Operational principles should:
Be actionable. They must be specific enough so that BU stakeholders understand what types of procedural compliance are required.
Have clear implications. There must be clear, easily understood consequences to adhering (or not) to the governance goals.
Be relevant. All principles should be grounded in the specific contexts relevant to the enterprise (e.g., strategic goals, data protection, compliance and regulatory requirements).
Start by illustrating and defining the organization’s guardrails, which are deployed to prevent a bad outcome and communicate a risk boundary.
Programmatic controls (guardrails) apply when governance policies are breached. Preventative controls prevent a risky action at the source and are typically embedded natively into cloud provider platforms. Retrospective controls can be triggered when an inspection process discovers an issue to remediate. They come into play when preventative controls are unavailable or unwieldy.

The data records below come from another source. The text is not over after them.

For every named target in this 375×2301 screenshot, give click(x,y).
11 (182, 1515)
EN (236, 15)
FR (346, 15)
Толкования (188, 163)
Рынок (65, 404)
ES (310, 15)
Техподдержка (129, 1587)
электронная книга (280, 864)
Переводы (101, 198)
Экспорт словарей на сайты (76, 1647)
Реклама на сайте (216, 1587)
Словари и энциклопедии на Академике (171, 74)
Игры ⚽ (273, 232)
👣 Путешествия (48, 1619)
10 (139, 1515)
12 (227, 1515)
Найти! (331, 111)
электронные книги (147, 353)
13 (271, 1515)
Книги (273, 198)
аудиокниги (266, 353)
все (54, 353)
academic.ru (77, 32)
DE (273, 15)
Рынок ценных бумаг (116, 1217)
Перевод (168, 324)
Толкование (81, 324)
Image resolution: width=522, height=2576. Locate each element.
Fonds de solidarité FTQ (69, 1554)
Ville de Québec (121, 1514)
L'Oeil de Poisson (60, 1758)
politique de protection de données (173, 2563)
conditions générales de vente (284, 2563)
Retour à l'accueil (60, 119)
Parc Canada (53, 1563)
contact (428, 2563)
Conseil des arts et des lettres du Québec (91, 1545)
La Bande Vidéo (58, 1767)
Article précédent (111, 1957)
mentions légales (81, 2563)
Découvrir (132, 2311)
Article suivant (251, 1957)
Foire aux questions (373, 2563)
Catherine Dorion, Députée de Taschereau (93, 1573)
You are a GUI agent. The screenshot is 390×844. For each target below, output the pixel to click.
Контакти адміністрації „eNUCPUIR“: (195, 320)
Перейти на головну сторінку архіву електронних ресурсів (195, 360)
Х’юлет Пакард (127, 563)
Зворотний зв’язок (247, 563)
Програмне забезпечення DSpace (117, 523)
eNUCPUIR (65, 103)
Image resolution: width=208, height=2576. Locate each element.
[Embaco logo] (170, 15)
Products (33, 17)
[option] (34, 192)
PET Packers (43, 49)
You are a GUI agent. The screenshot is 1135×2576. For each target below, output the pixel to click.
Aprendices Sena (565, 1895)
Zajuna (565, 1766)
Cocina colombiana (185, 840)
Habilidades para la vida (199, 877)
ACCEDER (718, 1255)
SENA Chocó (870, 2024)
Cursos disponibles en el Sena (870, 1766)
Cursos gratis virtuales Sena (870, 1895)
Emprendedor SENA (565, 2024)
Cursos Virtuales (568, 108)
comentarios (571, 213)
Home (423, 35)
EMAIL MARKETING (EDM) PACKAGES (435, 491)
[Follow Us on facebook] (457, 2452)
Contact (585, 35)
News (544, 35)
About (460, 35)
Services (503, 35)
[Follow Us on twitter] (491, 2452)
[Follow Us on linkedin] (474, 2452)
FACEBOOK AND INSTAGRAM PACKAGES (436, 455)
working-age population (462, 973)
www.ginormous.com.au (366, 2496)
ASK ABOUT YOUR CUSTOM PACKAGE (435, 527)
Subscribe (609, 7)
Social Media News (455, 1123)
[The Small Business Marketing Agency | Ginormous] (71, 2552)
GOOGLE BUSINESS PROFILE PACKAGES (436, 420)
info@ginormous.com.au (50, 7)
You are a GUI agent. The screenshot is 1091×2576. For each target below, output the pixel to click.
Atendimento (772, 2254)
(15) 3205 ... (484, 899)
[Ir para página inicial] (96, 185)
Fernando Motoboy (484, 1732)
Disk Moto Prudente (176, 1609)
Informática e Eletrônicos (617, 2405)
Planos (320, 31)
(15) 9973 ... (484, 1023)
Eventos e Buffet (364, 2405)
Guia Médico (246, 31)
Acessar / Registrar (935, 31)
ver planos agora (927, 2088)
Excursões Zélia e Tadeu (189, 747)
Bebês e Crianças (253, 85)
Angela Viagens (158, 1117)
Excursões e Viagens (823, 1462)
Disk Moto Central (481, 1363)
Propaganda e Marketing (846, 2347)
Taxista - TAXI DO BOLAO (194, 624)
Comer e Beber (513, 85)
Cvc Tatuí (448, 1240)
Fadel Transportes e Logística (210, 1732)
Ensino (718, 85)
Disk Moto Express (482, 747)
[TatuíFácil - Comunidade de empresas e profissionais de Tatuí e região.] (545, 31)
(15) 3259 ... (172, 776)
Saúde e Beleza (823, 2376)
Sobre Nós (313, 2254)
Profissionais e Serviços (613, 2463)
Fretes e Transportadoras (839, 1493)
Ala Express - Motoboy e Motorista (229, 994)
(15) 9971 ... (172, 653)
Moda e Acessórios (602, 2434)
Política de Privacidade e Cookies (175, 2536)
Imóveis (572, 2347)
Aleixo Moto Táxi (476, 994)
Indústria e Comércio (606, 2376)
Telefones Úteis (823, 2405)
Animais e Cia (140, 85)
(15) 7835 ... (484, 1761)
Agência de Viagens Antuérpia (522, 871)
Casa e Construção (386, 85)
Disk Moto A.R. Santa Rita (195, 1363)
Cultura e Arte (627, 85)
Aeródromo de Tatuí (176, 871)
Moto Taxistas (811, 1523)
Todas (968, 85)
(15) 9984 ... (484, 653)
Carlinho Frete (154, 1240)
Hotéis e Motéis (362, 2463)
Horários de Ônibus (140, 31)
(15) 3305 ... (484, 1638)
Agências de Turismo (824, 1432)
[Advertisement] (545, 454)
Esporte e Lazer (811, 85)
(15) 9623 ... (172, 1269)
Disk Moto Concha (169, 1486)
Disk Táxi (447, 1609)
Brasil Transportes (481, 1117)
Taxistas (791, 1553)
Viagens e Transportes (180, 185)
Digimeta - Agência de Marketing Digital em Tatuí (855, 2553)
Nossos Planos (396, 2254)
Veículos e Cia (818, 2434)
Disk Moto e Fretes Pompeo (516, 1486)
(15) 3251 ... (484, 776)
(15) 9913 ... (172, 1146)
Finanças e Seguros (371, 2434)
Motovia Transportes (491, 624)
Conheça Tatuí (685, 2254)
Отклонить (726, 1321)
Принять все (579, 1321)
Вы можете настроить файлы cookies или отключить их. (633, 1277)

Cloud usage policies (guidelines) must have consequences if not followed. Document operational standards to communicate overall business risk and compliance requirements to BUs. An operational standards policy manual should include a number of key governance principles that all employees must keep in mind, including:
An organizational overview and responsible parties
A “do no harm” statement
A statement of data ownership
A transparency policy
A list of approved and disallowed suppliers
Financial account requirements and spending limits
Contractual considerations
External compliance requirements
Data protection standards
Policy exceptions, inspections and audits
A statement that nonenforcement is not “consent”
Capture all outputs from the process of governing external clouds and use them as a feedback mechanism to revisit, improve and adjust individual disciplines.
Audit shadow IT operations and monitor compliance. Shadow IT services threaten the principles, controls and policies established in the previous steps. Assess known shadow IT services and consider using a cloud access security broker (CASB) solution to detect other cloud computing services in use. IT should conduct such audits on an ongoing basis. Use manually auditable processes as well to gather insights wherever corporate governance principles must be followed.
Evaluate effectiveness and document improvements. Teams tasked with governance over external cloud services must have a process for identifying and addressing gaps when they arise. This may entail defining new principles, implementing new guardrails or modifying existing ones, and developing new guidelines.
IT governance (ITG) refers to the processes that ensure the effective and efficient use of IT in enabling an organization to achieve its goals. IT demand governance (ITDG) is the process by which organizations ensure the effective evaluation, selection, prioritization and funding of competing IT investments; oversee their implementation; and extract (measurable) business benefits. ITDG is a business investment decision-making and oversight process, and a business management responsibility. IT supply-side governance (ITSG) is concerned with ensuring that the IT organization operates in an effective, efficient and compliant fashion, and it’s primarily a CIO responsibility.
Depending on whom an organization considers responsible, accountable, consulted or informed (RACI) regarding public cloud governance, the team may include some or all of the following roles: CEO/board of directors, CIO, cloud architect, chief information security officer, enterprise architecture representative, BU representative, and/or infrastructure and operations.